Es sind auch so Redewendungen, wie die mit den extra in Salzwasser getauchten Peitschen, um den zu bestrafenden Leibeigenen extra große Schmerzen zuzufügen. Es erinnert mich an das in Essig getränkte Tuch, daß man Jesus am Kreuz gereicht haben soll und das man lange Zeit als Zeichen der Verhöhnung gesehen hat. wie man heute weiß, völlig zu Unrecht. Wenn man also Peitschen in Salzwasser tauchte, warum nicht als eine Art Desinfektionsmittel? Aber woher bekam man das Salzwasser zB in Allenstein oder anderen Orten? man wird ja wohl nicht extra jemanden hunderte Kilometer ans Meer geschickt haben.
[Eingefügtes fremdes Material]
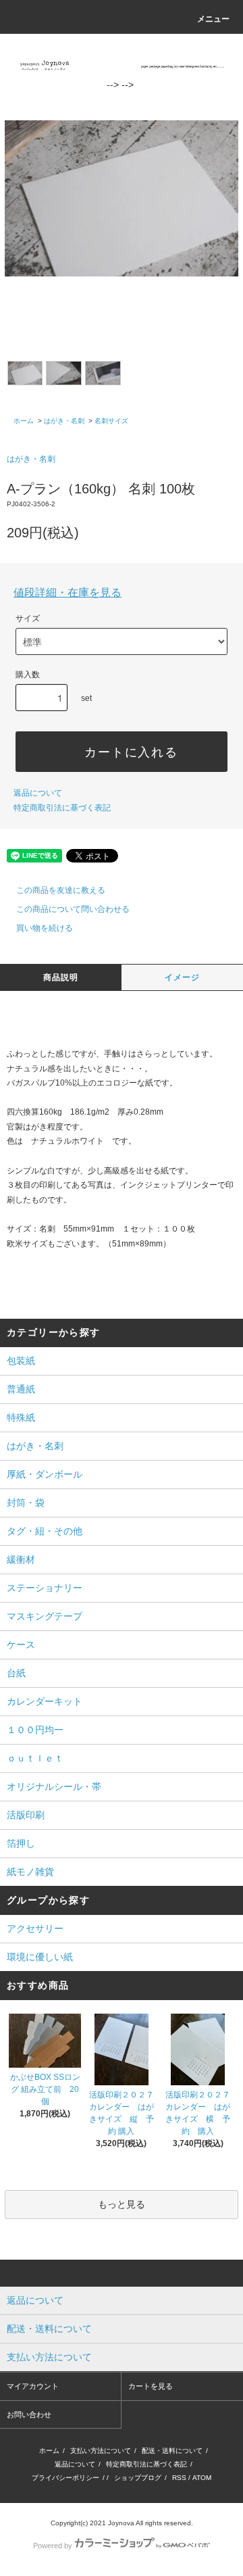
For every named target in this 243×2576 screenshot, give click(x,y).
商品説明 (61, 977)
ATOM (201, 2477)
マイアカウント (33, 2386)
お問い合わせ (29, 2414)
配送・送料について (172, 2450)
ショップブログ (137, 2477)
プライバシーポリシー (65, 2477)
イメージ (182, 977)
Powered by (52, 2546)
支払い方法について (100, 2450)
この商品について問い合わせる (73, 909)
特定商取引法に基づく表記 (62, 807)
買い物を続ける (44, 928)
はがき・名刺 (64, 420)
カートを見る (150, 2386)
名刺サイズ (111, 420)
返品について (38, 793)
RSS (179, 2477)
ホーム (24, 420)
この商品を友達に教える (60, 890)
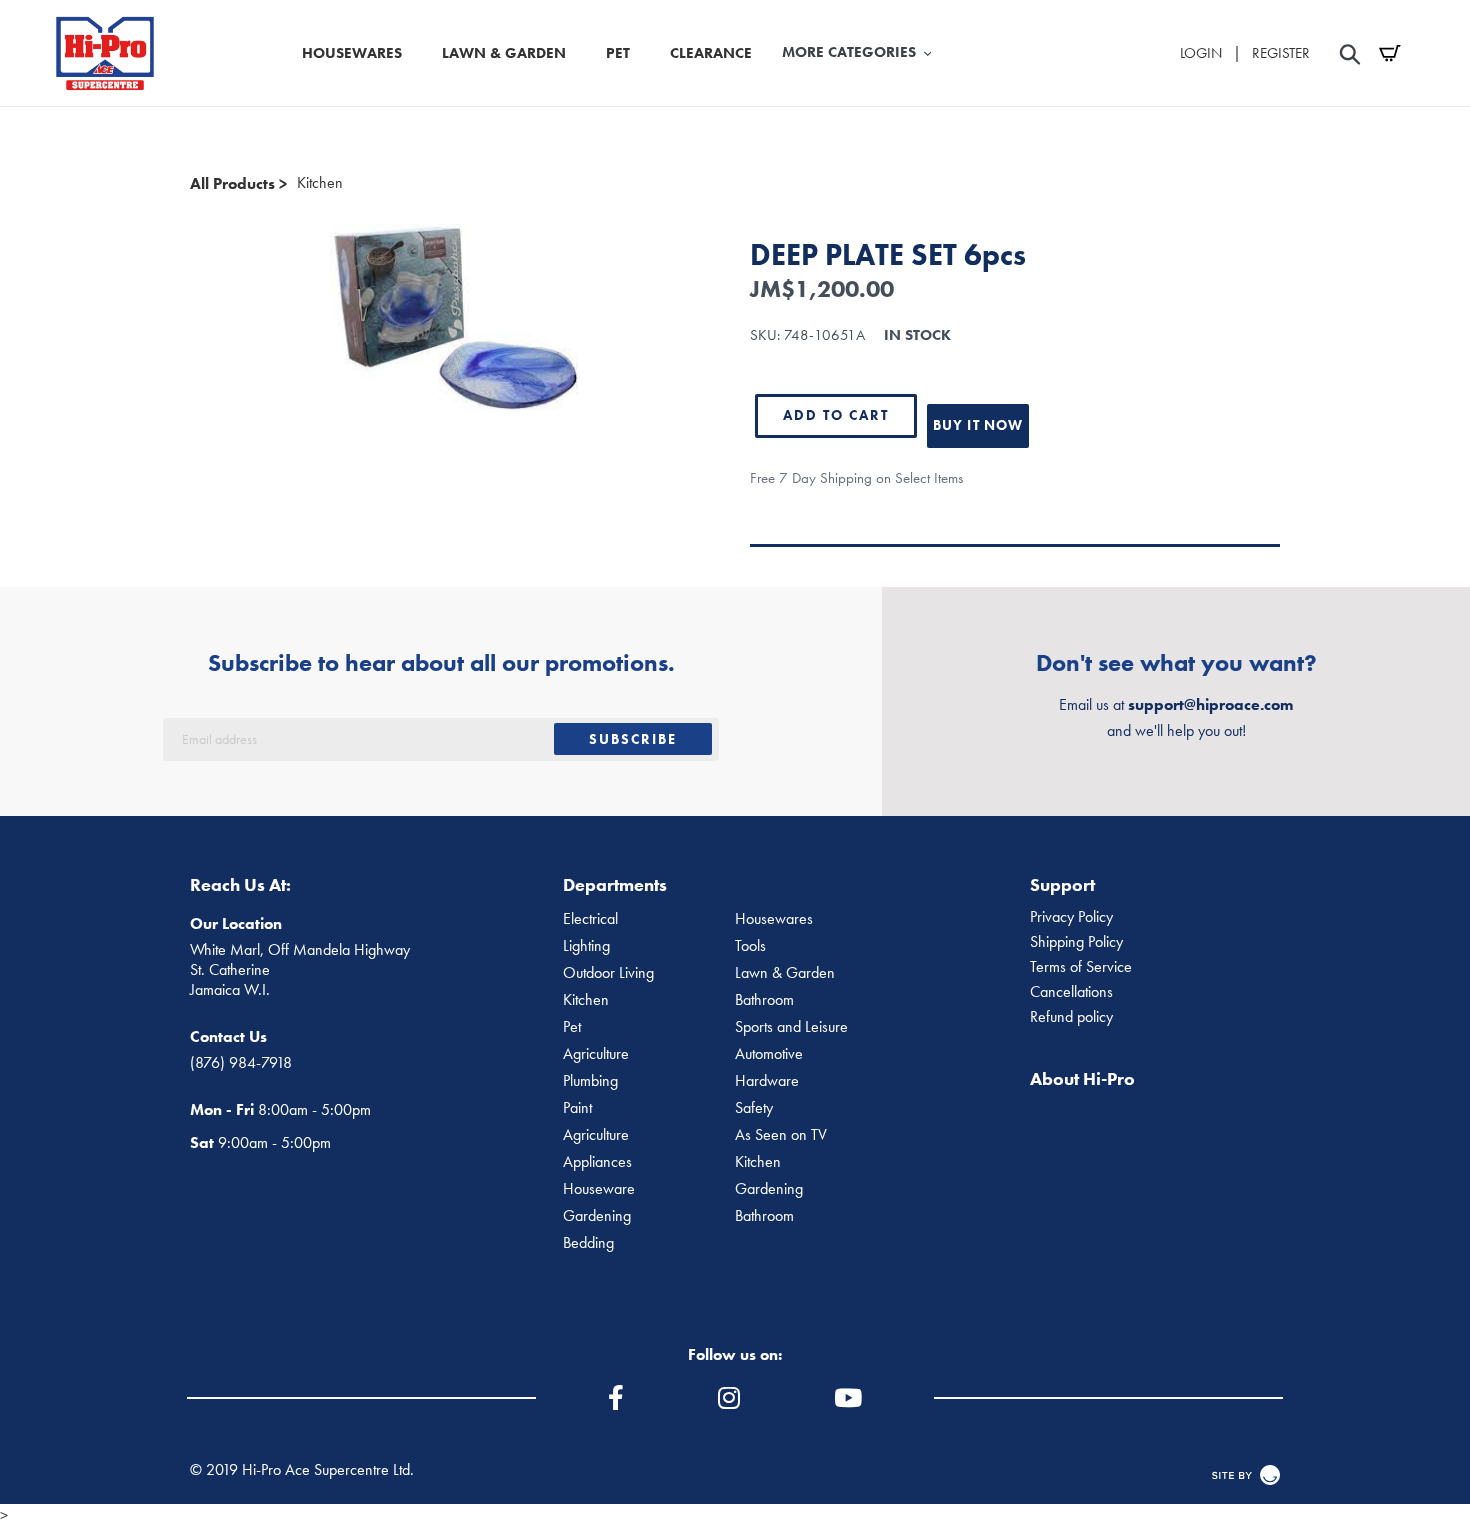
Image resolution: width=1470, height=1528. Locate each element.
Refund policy (1071, 1017)
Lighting (586, 946)
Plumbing (590, 1081)
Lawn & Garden (785, 973)
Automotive (769, 1054)
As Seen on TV (781, 1135)
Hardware (767, 1081)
Ich glaube, daß hier niemand die Leibeigenschaft verteidigen will, man sollte aber wenigstens versuchen ihre Entstehung zu verstehen und sie auch zeitlich in einen Kontext einzuordnen.
 
"Jetzt bring doch mal den Nachweis, dass es den Leibeigenen zB in Schamaiten oder Masowien beim jeweils landständischen Adel besser ging, als bei dem Adel im Memelland, dann können wir weiter reden"

Da geht was durcheinander: Ich habe nicht vom Memelland (Begriff nach dem 1.Weltkrieg) sondern von Ostpreußen geschrieben. Schamaiten und Masowien gehörten zur Polen-Litauen. Dort ging es den Leibeigenen schlechter, weshalb viele nach Preußen flohen.

Beorna, mach doch mal einen Selbstversuch. Beim nächsten Mal, wenn du dich am Finger oder sonstwo verletzt. Tja, wie bekam man Salzwasser in Allenstein. Genauso wie überall, indem man Salz in Wasser auflöste.